Sunday, July 15, 2007

The 306 Greatest Books #61 - Fathers and Sons

I am going back and posting all of my previous book reviews so that they are listed on my site in chronological order. The reviews are dated for the time when I read the book, hence the reason many of them will be listed for times before this website existed. 

The next up on my reading of the 306 greatest books is Fathers and Sons (AKA Fathers and Children) by Ivan Turgenev. This book can be found on the Sybervision Book List.

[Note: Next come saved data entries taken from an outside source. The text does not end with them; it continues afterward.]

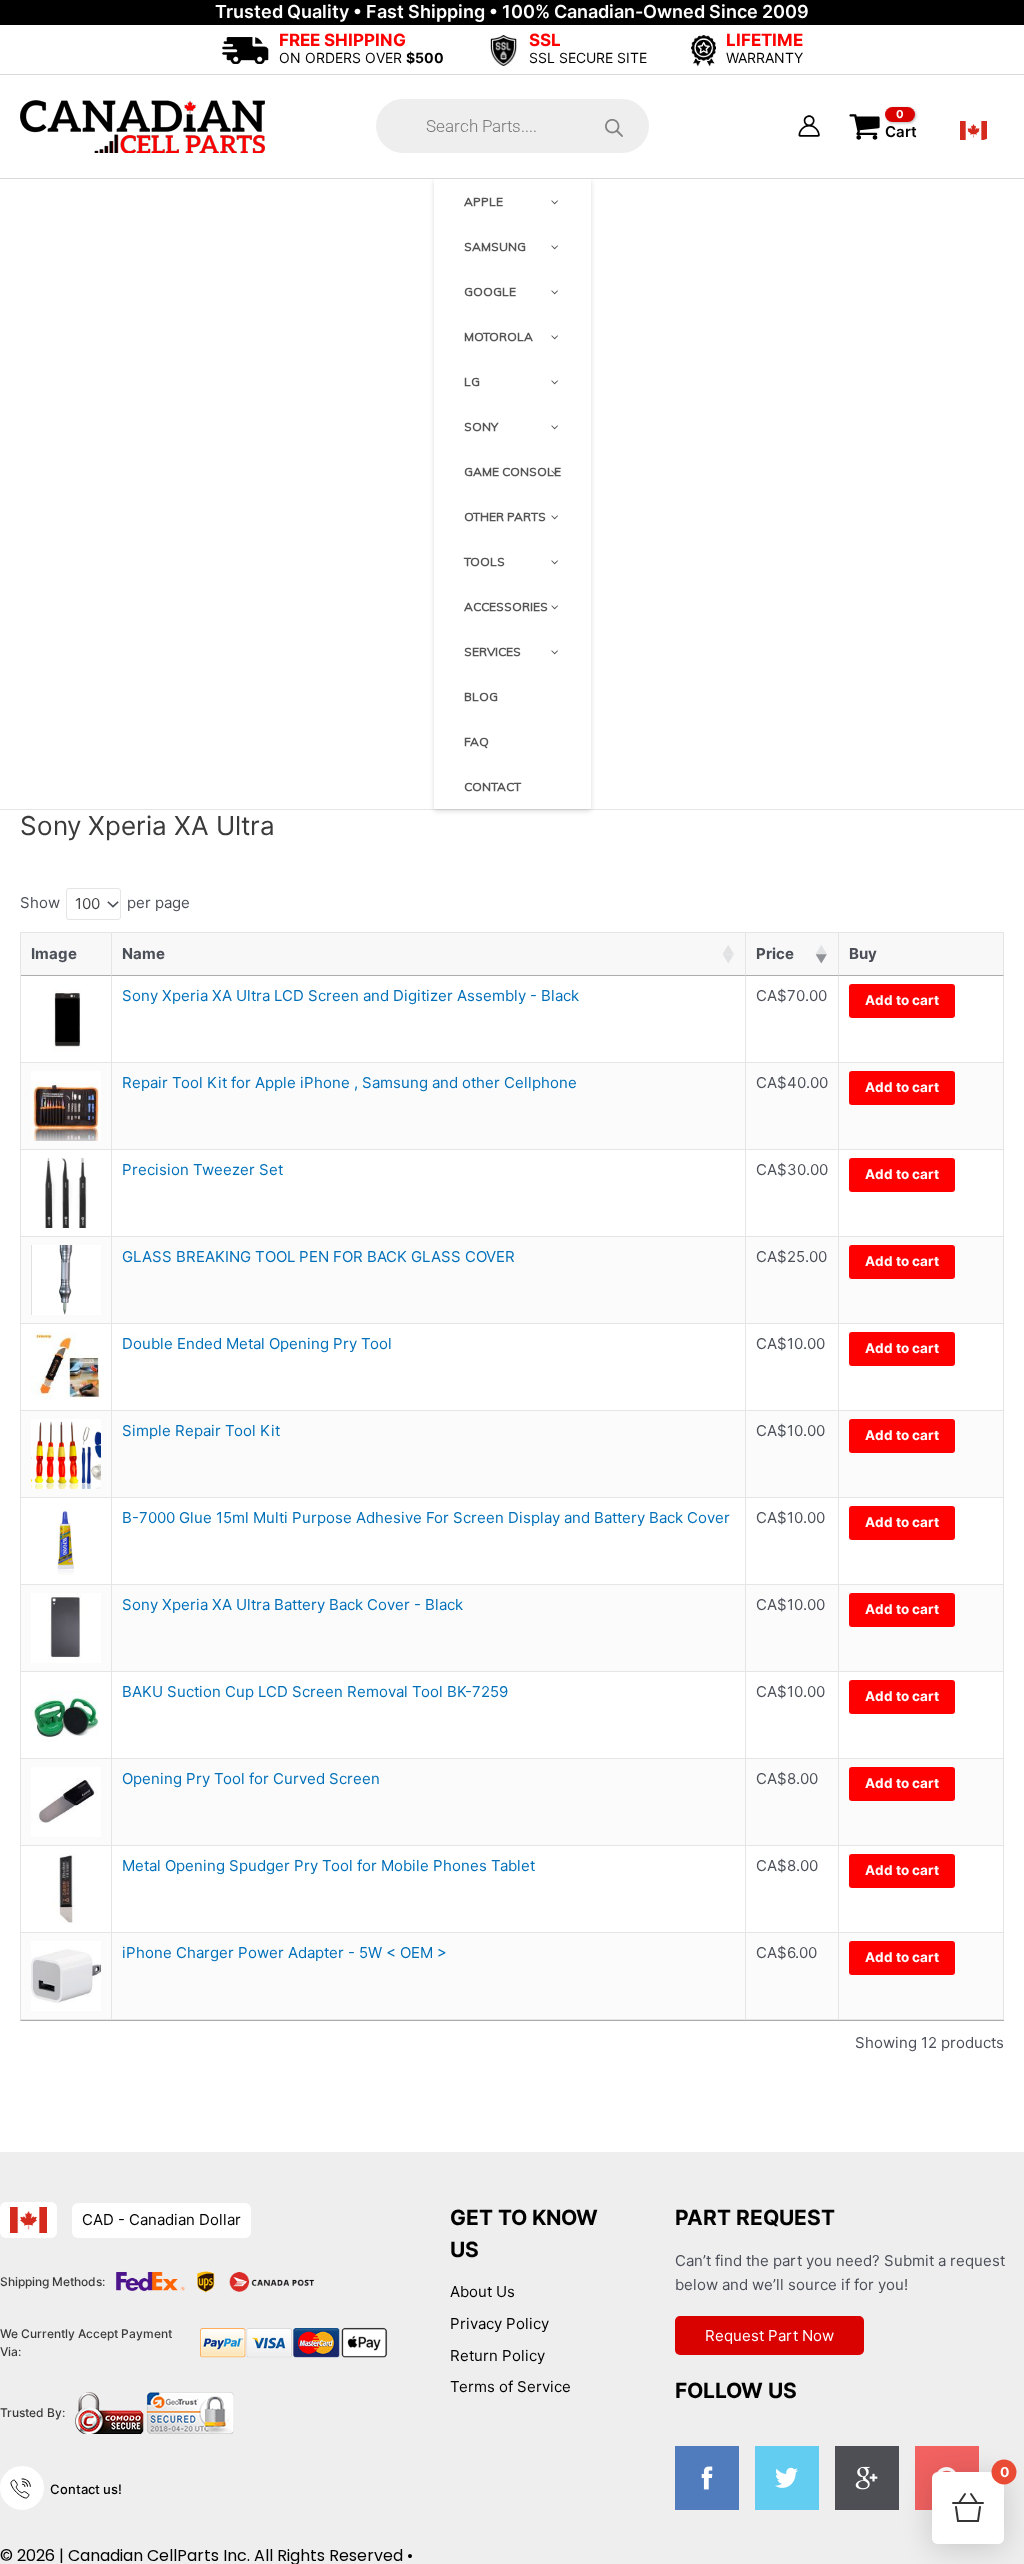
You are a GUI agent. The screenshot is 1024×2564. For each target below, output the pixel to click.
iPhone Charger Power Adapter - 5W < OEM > (284, 1952)
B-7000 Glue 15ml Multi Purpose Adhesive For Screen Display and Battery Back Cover (426, 1517)
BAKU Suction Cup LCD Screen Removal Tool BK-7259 (315, 1691)
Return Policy (497, 2355)
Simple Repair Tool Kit (201, 1430)
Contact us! (86, 2489)
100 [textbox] (87, 903)
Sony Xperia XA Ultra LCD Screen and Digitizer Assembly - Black (350, 995)
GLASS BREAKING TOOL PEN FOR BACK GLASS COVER (318, 1256)
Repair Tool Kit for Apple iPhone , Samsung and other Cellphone (349, 1082)
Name (143, 953)
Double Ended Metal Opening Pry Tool (257, 1343)
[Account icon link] (809, 126)
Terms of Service (510, 2386)
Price (775, 953)
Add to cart (902, 1000)
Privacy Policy (499, 2323)
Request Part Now (769, 2335)
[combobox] (93, 904)
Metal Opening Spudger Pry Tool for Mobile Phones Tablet (328, 1865)
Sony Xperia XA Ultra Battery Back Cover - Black (292, 1604)
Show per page (105, 904)
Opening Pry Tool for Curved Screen (251, 1778)
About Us (482, 2291)
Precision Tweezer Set (202, 1169)
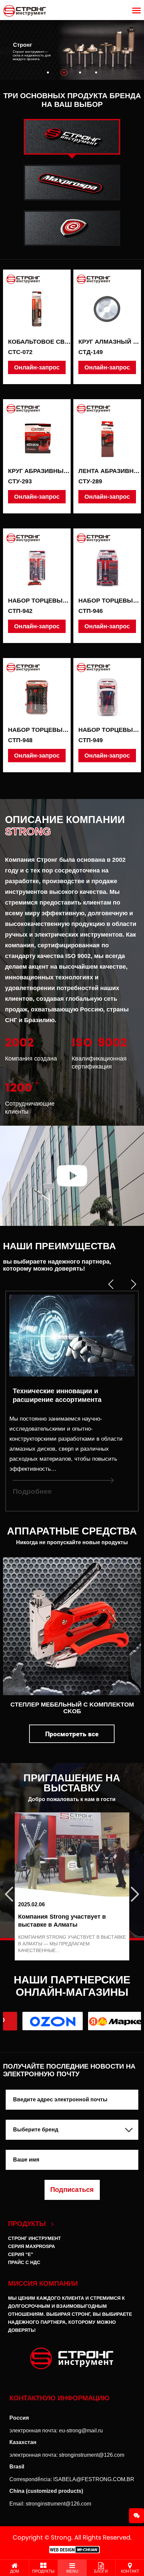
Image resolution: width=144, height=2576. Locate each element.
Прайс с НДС (24, 2262)
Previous (4, 1886)
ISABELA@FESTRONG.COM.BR (93, 2479)
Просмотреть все (71, 1734)
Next (139, 1886)
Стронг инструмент (34, 2238)
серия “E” (20, 2254)
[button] (48, 72)
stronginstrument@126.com (91, 2455)
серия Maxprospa (31, 2246)
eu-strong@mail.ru (81, 2430)
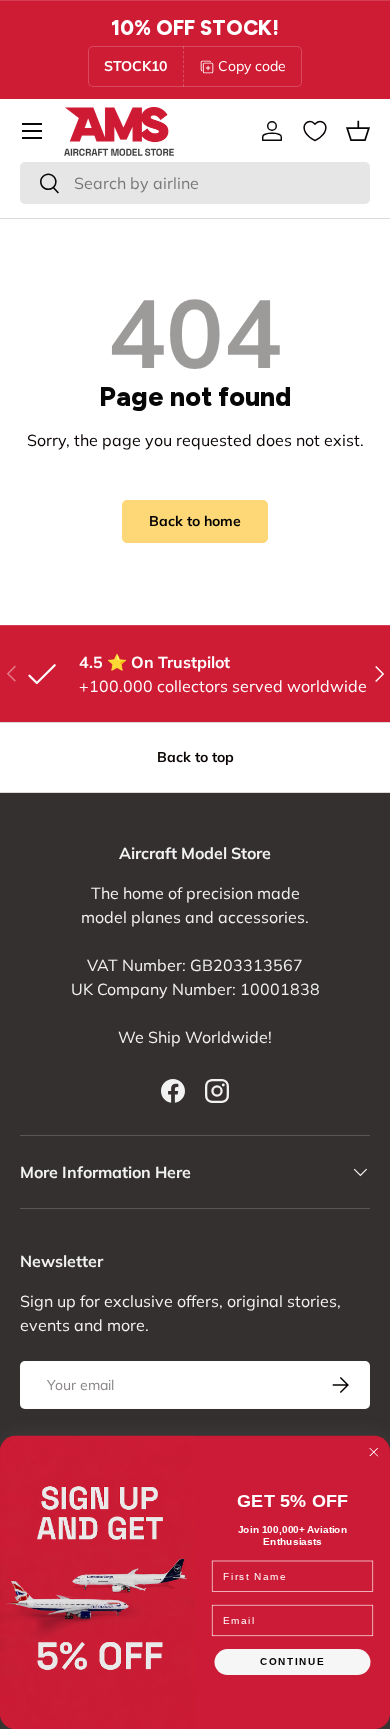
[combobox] (195, 183)
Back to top (195, 757)
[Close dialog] (374, 1452)
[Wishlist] (315, 131)
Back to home (195, 521)
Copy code (252, 66)
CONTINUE (293, 1661)
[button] (358, 131)
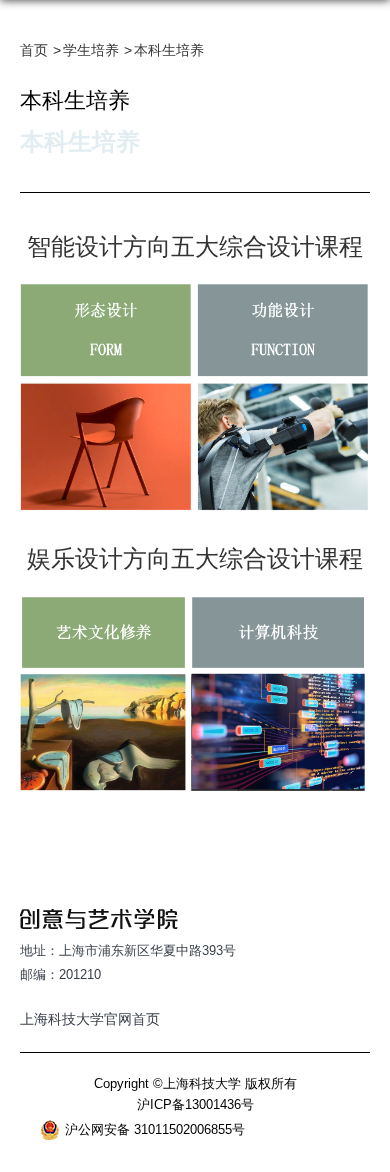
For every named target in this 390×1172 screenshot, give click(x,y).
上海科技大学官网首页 (90, 1019)
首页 (34, 50)
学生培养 (91, 50)
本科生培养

I have a tendency to like Russian literature a lot because, so far they have been all very easy to understand and read. This book was no exception, although it was a bit odd at times. The story is very well written and the language used is immaculate, however the plot seems to have lost meaning for me, especially around the end. It is about the interactions between a pair of friends, their families, and society as a whole. The older friend, Bazarov, is a nihilist (meaning he believes in nothing), and the younger is Arkady, his pupil. The plot evolves around how Arkady deals with his mentor's views and how his mentor comes to see those views over time himself. Meanwhile, all of this takes place during the time when the serfs were freed, causing conflicts that the main characters have to work around in order to maintain their principles. At the end of the story Arkady's plot ends where I felt it was going, but with Bazarov, I feel the author didn't know what to do with him so he just left him "high and dry". Overall, a good book, but not a "100 Greatest book of all time" book.